INFORMATION START

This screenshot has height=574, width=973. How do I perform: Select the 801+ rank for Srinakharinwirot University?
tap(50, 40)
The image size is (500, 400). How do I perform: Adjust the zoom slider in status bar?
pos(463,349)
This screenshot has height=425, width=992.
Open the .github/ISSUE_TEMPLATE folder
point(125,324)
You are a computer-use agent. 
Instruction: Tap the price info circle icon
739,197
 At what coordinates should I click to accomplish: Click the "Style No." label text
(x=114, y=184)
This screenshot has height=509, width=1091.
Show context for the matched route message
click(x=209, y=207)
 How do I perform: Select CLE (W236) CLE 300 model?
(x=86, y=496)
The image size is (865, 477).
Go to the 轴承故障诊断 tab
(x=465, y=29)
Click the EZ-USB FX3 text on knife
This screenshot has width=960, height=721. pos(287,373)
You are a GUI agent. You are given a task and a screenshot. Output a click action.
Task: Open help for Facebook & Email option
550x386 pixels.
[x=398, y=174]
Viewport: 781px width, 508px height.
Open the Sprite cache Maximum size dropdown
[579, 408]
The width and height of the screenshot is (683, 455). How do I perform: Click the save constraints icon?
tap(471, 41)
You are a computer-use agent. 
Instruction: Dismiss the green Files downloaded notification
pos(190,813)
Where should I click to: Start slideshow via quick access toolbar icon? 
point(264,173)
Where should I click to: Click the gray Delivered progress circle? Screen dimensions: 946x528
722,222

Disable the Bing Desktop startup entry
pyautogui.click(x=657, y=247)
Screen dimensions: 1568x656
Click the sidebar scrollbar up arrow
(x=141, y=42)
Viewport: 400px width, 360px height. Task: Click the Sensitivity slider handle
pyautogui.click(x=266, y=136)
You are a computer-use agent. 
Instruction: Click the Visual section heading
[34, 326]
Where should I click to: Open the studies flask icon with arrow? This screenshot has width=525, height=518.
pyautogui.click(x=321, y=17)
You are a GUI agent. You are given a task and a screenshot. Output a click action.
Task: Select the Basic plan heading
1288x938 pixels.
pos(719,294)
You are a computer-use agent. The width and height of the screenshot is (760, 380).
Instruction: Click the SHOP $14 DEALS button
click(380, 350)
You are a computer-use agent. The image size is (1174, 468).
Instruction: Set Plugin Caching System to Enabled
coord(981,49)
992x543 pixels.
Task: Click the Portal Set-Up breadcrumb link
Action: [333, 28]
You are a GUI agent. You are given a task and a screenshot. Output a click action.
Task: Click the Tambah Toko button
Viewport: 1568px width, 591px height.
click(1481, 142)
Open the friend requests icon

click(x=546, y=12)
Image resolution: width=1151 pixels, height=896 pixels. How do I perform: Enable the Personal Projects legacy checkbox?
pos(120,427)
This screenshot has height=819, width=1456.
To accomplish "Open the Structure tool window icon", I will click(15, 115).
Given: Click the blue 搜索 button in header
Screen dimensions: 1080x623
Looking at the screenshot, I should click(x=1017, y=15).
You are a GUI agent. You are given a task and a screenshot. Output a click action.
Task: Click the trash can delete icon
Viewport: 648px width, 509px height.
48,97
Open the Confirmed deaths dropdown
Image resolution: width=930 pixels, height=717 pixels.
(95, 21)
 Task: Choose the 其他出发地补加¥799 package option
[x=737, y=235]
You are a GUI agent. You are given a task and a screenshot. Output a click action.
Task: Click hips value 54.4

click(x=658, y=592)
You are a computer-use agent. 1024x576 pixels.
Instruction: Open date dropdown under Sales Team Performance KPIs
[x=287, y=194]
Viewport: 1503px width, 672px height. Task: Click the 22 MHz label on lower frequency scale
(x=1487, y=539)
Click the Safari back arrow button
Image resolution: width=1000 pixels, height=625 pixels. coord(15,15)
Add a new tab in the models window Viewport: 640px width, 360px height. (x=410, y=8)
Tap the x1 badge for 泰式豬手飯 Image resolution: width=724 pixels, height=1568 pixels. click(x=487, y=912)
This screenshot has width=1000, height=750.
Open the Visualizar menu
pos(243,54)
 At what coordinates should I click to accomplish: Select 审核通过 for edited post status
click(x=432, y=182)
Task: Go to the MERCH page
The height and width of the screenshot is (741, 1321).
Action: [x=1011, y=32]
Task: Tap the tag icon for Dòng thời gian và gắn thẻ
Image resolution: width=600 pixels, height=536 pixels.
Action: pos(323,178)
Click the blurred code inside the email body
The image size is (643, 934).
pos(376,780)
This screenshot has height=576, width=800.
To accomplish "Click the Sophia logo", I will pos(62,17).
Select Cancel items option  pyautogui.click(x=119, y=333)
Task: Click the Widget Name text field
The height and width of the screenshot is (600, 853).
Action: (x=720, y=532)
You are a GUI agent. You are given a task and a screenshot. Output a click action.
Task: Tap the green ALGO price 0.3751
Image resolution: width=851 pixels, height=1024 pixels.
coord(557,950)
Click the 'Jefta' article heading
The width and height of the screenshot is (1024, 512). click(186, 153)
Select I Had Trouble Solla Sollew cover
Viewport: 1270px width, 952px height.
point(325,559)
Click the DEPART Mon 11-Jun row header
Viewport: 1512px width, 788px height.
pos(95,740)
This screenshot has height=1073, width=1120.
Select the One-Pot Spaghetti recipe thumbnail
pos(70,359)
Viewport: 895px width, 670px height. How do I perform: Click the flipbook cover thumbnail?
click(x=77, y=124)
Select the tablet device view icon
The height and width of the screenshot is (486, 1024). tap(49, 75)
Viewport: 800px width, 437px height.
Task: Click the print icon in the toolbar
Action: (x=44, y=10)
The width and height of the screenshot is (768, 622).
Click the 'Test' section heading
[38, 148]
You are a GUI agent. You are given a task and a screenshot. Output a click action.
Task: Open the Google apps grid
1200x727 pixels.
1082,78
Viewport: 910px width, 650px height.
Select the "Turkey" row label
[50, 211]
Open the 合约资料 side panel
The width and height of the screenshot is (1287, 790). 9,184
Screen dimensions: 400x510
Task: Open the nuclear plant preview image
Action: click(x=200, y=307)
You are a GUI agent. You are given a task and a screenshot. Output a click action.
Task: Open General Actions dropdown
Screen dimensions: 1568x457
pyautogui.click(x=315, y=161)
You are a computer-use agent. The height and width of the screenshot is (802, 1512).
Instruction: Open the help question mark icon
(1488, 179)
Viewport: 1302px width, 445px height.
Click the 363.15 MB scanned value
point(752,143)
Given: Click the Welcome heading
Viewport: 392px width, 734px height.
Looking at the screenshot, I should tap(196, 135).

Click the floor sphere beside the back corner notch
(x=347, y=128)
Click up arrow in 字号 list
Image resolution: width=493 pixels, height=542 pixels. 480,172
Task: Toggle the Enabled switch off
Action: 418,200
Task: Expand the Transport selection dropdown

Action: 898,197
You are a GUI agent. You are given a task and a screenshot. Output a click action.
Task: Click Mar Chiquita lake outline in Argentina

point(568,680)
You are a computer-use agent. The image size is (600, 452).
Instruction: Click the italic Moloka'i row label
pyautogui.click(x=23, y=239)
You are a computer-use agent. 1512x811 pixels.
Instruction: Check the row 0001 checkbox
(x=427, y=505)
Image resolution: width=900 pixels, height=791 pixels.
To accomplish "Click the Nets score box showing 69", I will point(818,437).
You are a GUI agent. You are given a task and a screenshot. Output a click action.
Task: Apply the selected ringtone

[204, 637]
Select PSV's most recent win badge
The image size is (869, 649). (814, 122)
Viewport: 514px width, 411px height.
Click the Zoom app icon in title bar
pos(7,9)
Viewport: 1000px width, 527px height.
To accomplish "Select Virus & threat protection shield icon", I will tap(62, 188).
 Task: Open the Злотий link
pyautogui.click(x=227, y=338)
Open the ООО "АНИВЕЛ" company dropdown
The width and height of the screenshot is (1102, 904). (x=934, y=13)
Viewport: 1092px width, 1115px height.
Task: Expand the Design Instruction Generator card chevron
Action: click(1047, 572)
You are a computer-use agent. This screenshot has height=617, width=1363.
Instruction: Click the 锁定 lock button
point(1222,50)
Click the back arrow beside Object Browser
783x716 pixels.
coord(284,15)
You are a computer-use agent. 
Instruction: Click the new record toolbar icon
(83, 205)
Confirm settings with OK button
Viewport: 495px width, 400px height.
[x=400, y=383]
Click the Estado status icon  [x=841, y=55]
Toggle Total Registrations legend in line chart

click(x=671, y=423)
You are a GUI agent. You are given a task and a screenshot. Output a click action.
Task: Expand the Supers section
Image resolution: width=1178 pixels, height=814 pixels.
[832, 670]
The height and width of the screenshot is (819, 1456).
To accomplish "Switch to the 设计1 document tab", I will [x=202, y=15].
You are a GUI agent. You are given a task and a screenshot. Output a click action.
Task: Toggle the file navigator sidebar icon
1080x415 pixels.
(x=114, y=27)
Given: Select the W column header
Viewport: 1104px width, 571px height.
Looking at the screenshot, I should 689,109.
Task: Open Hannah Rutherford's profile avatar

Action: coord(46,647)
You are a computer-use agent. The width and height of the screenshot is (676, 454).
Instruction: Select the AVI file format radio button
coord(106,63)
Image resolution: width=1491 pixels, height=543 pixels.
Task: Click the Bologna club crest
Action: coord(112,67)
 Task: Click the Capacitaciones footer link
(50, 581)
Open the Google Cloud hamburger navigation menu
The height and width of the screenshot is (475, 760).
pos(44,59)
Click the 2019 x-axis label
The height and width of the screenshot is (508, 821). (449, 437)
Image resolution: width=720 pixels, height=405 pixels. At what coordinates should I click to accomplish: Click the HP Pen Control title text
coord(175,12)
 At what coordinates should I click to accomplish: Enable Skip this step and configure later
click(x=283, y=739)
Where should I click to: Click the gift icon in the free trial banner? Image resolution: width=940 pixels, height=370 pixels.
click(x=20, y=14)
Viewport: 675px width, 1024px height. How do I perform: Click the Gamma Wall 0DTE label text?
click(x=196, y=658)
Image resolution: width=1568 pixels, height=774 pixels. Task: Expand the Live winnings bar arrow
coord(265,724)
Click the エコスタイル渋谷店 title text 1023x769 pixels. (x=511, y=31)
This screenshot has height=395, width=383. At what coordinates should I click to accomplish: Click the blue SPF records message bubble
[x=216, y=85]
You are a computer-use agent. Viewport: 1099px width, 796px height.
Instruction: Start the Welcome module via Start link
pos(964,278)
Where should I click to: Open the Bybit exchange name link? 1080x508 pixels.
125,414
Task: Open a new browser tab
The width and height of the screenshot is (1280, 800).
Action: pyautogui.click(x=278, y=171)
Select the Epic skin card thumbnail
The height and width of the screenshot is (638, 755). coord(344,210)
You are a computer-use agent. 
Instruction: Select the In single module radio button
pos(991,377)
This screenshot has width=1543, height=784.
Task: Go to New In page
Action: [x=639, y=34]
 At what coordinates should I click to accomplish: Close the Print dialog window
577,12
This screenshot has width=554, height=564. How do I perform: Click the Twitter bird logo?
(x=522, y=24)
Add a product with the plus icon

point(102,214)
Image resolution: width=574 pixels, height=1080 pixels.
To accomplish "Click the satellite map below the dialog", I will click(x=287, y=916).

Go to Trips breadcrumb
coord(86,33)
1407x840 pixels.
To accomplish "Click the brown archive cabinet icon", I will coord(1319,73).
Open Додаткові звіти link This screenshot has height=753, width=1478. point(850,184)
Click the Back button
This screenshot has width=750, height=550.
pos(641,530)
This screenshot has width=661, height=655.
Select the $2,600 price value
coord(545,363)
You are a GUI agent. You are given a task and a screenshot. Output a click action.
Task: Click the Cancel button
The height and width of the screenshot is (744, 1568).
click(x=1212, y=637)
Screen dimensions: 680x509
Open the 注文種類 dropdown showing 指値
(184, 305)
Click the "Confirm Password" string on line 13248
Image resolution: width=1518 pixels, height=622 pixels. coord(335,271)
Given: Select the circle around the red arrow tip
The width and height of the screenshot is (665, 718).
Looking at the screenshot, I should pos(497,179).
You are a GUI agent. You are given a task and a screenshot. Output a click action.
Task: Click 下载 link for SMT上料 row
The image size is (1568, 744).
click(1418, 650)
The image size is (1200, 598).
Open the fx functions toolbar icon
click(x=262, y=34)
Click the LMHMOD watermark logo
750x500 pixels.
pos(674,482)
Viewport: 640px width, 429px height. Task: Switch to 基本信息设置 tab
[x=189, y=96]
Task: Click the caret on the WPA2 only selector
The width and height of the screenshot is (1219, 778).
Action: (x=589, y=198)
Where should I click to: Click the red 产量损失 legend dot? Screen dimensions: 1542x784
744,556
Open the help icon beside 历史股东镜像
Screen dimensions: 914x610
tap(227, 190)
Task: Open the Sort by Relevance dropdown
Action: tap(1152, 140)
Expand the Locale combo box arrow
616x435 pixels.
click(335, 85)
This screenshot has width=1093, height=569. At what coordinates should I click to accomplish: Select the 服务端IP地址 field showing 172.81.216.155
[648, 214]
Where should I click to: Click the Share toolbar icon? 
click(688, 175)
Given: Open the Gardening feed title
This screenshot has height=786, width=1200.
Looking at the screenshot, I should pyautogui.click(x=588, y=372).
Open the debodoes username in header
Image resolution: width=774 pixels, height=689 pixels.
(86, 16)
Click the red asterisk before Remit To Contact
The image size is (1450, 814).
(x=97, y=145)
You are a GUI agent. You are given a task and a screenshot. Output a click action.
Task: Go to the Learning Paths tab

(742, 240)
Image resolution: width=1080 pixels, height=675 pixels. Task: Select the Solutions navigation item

INFORMATION END

**YOUR TASK**
Scan the data above for the string "will" and copy each line where it appears.

**RESPONSE FOR THIS EXERCISE**
To accomplish "Open the Structure tool window icon", I will click(15, 115).
To accomplish "Click the Sophia logo", I will pos(62,17).
To accomplish "Click the Nets score box showing 69", I will point(818,437).
To accomplish "Select Virus & threat protection shield icon", I will tap(62, 188).
To accomplish "Switch to the 设计1 document tab", I will [x=202, y=15].
To accomplish "Click the satellite map below the dialog", I will click(x=287, y=916).
To accomplish "Click the brown archive cabinet icon", I will coord(1319,73).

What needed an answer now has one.